Object store pressure and out-of-memory kills. Ray's object store spills to disk automatically when it fills up, which is the correct behavior, but spilling that's too slow relative to the rate objects are being created — or an object store that's become fragmented — can still lead to OOM even with spilling enabled, because the fallback allocation path itself can fail under sustained pressure. The practical symptom is a worker or raylet process getting killed by the OS, which shows up as a task or actor failure with a confusing error rather than an obvious "out of memory" message. The fix is rarely "add more memory" as a first move — it's auditing for unreleased object references (objects a task is still holding onto long after it's done with them) and confirming spilling is actually configured with fast enough local storage to keep up, before reaching for bigger nodes as the default answer.

What to carry away

Ray exists because Spark's data-parallel model is a poor fit for computation-heavy, often stateful ML workloads — reinforcement learning, hyperparameter search, deep learning training, and heterogeneous CPU/GPU pipelines — and Ray's task/actor primitives, backed by a zero-copy local object store, are built specifically for that shape of work. Ray Data, Train, Tune, and Serve aren't four unrelated tools; they're the same object store and scheduling substrate applied to each stage of an ML pipeline, which is why they compose cleanly into one end-to-end workflow rather than requiring hand-offs between disconnected systems.
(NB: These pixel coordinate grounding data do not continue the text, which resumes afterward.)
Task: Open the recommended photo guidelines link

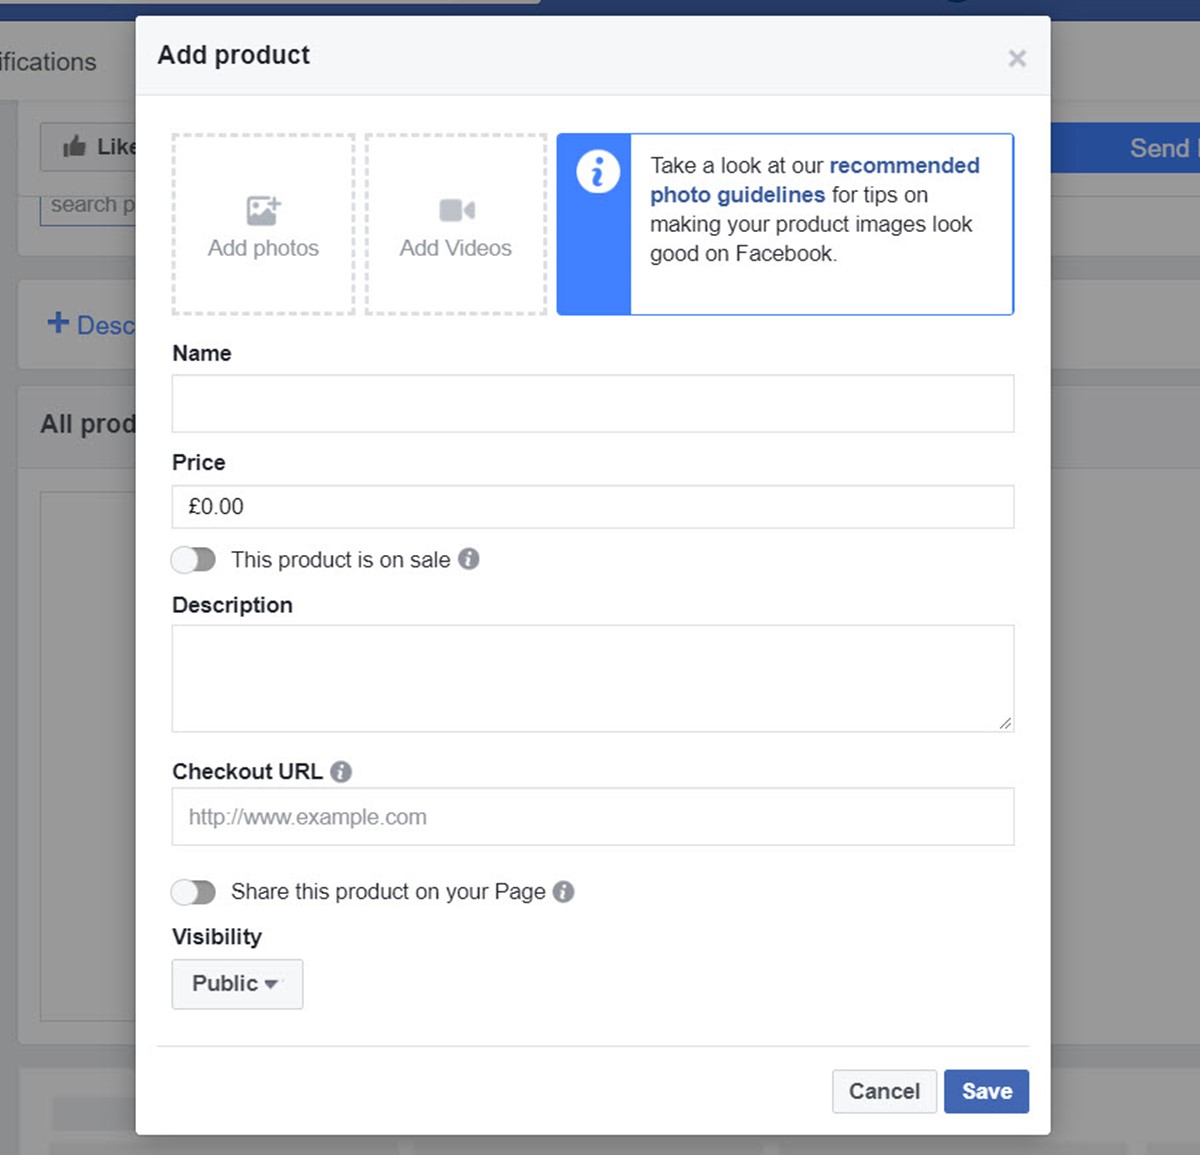Action: [814, 180]
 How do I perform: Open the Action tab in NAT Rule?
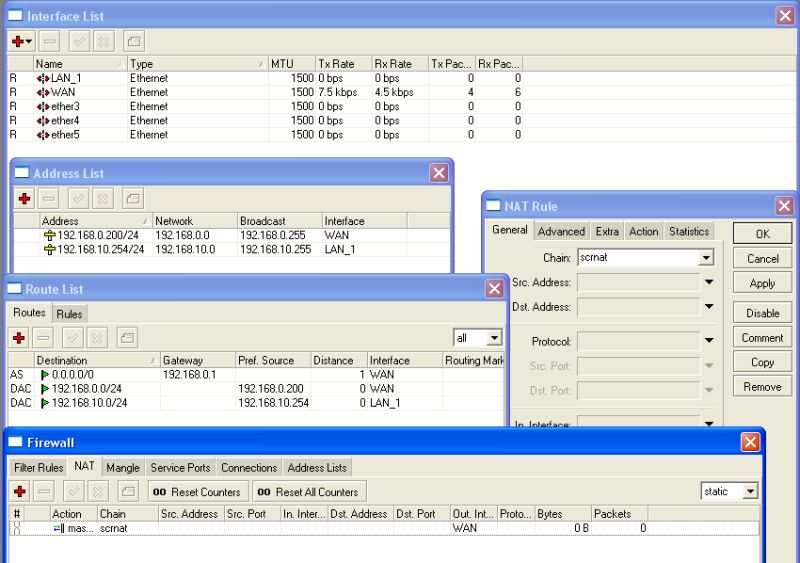pyautogui.click(x=643, y=231)
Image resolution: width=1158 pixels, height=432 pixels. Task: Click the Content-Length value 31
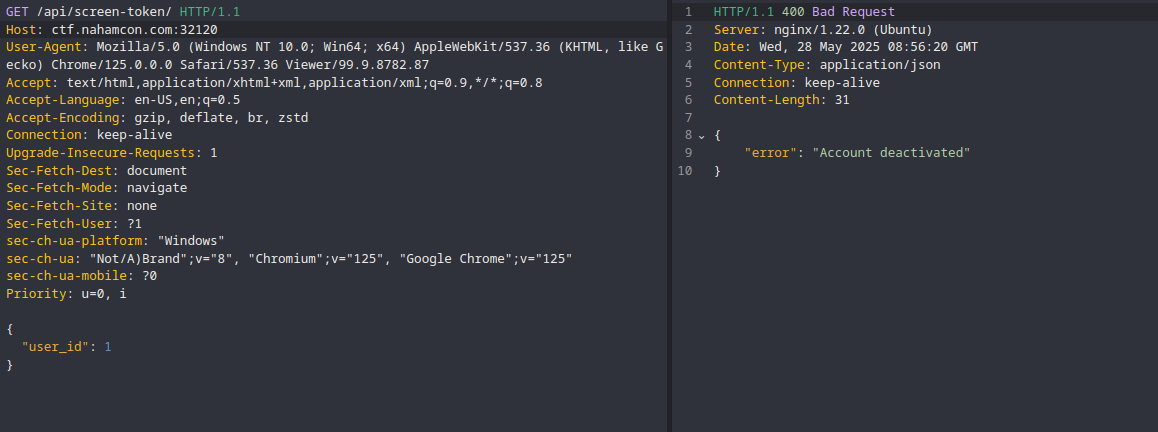(842, 100)
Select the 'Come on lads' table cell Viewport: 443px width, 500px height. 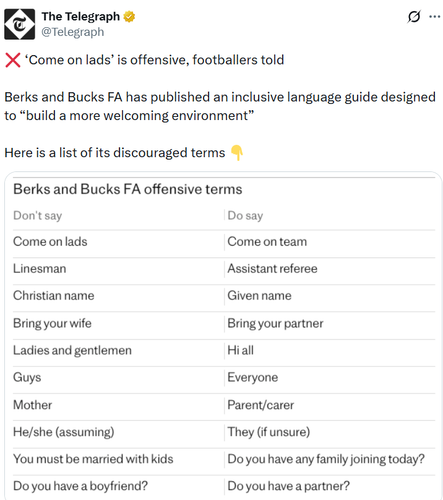(50, 242)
Running Ray in production on EKS means understanding KubeRay's three CRDs — RayCluster for long-lived clusters, RayJob for batch work that should tear itself down, RayService for production inference with zero-downtime upgrades — and treating autoscaling as the two-layer system it actually is (Ray Autoscaler requesting pods, Kubernetes/Karpenter provisioning the nodes underneath them), both bounded deliberately. Size Ray pods to fill whole nodes, isolate GPU and CPU work into separate node groups, and before putting training workers on spot instances for the cost savings, confirm checkpointing is real — not assumed — because object store state and unchecked actors do not survive a spot reclaim gracefully on their own.